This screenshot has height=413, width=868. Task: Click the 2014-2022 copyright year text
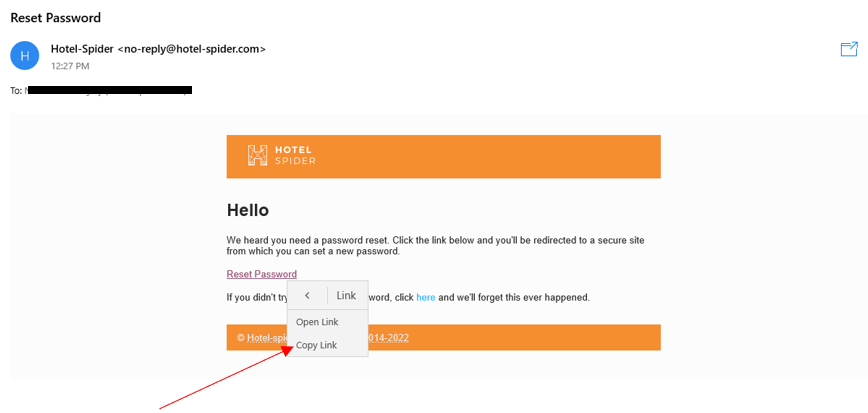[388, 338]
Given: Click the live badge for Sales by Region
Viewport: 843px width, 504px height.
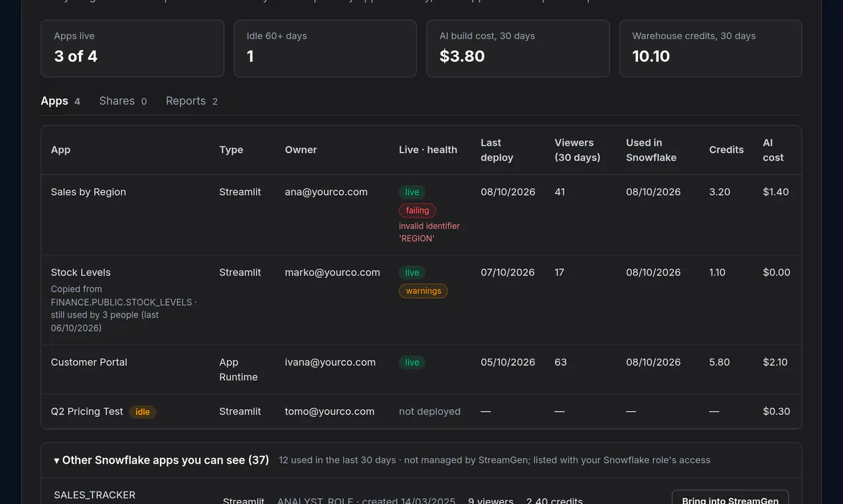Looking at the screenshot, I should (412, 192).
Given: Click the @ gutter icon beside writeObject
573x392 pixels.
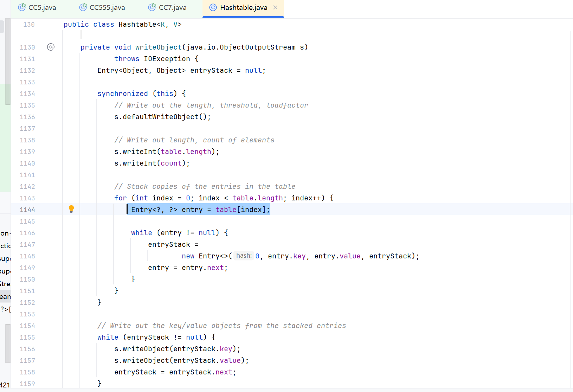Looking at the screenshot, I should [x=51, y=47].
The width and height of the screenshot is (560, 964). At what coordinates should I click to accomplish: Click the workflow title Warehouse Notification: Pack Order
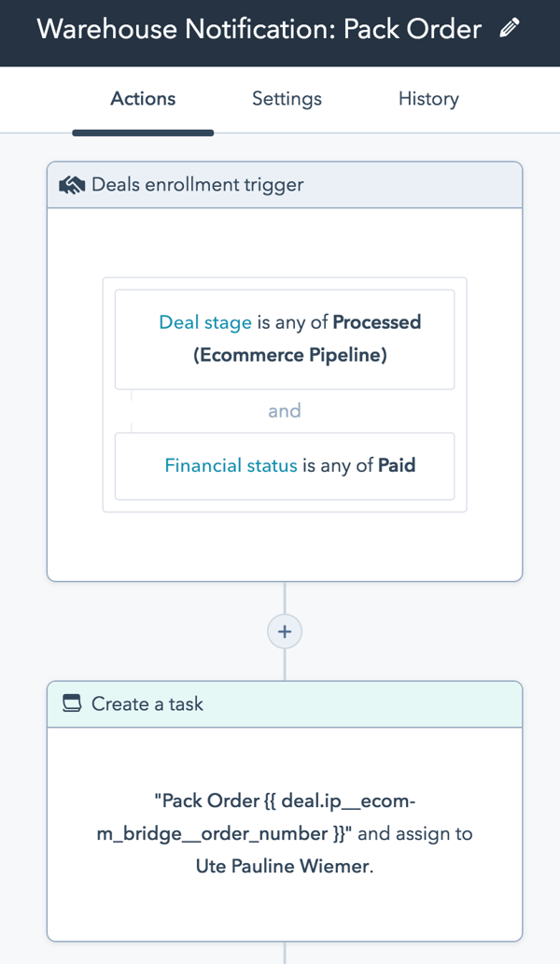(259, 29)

**TASK DETAILS:** Please reproduce the lines exactly from the one containing "Given: Click the live" through the last line of the data above, and keep the pictures out.

**WRITTEN ANSWER:**
Given: Click the live badge for Sales by Region
Viewport: 843px width, 504px height.
Looking at the screenshot, I should (412, 192).
Given: Click the @ gutter icon beside writeObject
573x392 pixels.
Looking at the screenshot, I should [x=51, y=47].
The width and height of the screenshot is (560, 964). At what coordinates should I click to accomplish: Click the workflow title Warehouse Notification: Pack Order
(259, 29)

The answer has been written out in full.